Relative Impacts of Informal and Formal Care on Health Outcomes for People with Dementia
Discussant: Edward C. Norton
Data came from the Health and Retirement Study (HRS) (2000-2014) and the subsample of the HRS, the Aging, Demographic and Memory Study (ADAMS). Dementia diagnosis was based on the modified version of the Telephone Interview of Cognitive Status (TICS) in the HRS and detailed neurological and clinical tests in the ADAMS sample. Separate analysis was performed for both samples to account for the sensitivity of dementia diagnoses.
Measures:
Health and health outcomes include measures of physical, mental, emotional health, and healthcare utilization. Physical health includes functional disability (changes in activities of daily living, instrumental activities of daily living), mobility (difficulties in walking, getting across room, flights of stairs), self-rated health and mortality; mental health by depression (CESD- score).

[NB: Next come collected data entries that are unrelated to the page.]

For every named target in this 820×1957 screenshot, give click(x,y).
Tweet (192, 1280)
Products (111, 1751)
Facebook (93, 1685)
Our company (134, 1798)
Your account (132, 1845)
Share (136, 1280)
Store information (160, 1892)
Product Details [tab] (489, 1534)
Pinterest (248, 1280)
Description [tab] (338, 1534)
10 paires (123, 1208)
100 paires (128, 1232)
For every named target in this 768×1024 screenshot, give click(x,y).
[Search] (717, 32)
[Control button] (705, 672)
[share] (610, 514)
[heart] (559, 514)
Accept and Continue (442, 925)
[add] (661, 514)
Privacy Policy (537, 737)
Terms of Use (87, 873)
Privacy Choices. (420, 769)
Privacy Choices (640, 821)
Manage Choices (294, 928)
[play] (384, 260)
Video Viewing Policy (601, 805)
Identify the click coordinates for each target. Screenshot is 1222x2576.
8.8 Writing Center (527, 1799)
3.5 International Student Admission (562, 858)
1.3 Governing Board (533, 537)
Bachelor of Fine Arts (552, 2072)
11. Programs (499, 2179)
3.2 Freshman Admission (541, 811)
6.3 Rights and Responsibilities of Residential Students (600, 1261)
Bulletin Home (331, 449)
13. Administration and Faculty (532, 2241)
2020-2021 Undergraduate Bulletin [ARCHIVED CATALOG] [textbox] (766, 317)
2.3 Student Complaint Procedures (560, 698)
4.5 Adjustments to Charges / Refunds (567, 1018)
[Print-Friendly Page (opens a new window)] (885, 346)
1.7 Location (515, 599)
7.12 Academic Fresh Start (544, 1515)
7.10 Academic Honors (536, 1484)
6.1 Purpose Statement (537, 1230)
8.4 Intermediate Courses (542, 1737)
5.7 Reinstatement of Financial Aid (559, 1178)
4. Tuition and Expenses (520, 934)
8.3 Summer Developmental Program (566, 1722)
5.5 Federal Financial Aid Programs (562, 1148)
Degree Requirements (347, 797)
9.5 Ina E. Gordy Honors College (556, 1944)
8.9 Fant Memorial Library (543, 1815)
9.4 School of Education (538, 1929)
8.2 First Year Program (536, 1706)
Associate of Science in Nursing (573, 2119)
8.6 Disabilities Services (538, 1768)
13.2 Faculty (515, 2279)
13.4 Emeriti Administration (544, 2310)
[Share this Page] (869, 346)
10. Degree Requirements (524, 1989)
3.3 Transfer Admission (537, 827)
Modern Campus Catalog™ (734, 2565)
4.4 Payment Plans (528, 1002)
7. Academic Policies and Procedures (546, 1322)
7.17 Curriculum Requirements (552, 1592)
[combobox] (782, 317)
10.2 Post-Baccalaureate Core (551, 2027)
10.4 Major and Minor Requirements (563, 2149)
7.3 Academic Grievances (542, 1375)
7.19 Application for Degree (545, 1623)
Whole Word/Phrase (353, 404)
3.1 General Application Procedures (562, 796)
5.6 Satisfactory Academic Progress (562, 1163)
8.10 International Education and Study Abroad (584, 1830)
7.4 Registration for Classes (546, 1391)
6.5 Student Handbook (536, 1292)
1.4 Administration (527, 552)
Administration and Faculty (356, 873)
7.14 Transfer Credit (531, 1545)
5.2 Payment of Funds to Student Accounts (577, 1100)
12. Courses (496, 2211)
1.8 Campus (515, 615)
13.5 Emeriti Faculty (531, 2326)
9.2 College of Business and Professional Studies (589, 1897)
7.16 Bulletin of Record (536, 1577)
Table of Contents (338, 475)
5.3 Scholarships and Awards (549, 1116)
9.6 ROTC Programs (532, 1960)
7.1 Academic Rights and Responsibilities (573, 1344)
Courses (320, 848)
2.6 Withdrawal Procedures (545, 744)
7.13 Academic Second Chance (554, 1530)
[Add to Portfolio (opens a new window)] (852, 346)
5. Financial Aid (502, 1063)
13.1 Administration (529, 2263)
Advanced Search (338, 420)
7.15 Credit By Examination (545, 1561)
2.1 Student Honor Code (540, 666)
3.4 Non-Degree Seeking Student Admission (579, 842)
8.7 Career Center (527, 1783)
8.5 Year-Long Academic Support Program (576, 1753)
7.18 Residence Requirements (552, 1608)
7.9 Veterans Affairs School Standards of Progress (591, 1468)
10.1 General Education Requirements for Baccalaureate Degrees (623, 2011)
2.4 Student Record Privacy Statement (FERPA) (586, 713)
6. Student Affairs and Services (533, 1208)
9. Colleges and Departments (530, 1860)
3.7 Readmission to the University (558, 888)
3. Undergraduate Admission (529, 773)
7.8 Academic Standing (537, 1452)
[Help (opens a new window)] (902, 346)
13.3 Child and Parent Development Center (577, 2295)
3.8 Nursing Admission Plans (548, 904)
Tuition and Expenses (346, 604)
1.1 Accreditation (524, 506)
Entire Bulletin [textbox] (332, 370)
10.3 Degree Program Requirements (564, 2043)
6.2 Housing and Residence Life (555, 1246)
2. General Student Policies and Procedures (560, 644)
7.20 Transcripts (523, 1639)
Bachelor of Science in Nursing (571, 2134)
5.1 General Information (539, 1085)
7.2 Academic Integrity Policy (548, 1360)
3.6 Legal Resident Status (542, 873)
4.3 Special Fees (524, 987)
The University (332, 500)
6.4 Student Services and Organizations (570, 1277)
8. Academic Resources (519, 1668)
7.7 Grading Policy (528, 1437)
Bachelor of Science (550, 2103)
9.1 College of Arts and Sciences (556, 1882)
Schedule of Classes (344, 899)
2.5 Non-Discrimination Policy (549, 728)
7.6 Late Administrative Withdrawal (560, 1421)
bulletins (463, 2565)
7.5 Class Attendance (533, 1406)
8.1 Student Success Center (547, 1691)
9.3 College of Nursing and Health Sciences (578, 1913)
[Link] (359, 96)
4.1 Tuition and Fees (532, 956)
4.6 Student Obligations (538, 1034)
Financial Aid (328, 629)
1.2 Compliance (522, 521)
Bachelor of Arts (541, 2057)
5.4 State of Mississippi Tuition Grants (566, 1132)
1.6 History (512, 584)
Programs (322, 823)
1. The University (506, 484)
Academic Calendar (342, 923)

Diener’s measure of life-satisfaction captures emotional health.
Informal care is considered as an indicator variable if care recipients receive it from family members and formal care is measured by the use of home health or nursing home care. As providing informal care is likely to be endogenous, family level instruments (number of daughters, sons, siblings and number of step-children) for informal care were used in the empirical estimation.
Preliminary results:
The study sample includes 10,716 unique respondents from the HRS and about 856 respondents ADAMS sample members. There are significant differences in physical and mental health outcomes between those diagnosed with dementia in ADAMS sample versus those categorized as demented in the HRS. About 14% of respondents in the ADAMS sample used informal care compared to 7% of respondents in the HRS sample. Preliminary results from the two-stage residual inclusion method suggest that informal care was significantly associated with lower physical and mental health outcomes but higher emotional health in both samples, after controlling for individual level characteristics including chronic health. Ongoing analysis is investigating whether the receipt of informal care varies with and without the presence of formal care to demonstrate whether the presence of one form of LTSS affect the effectiveness of the other and whether the effect of informal care varies by disease severity.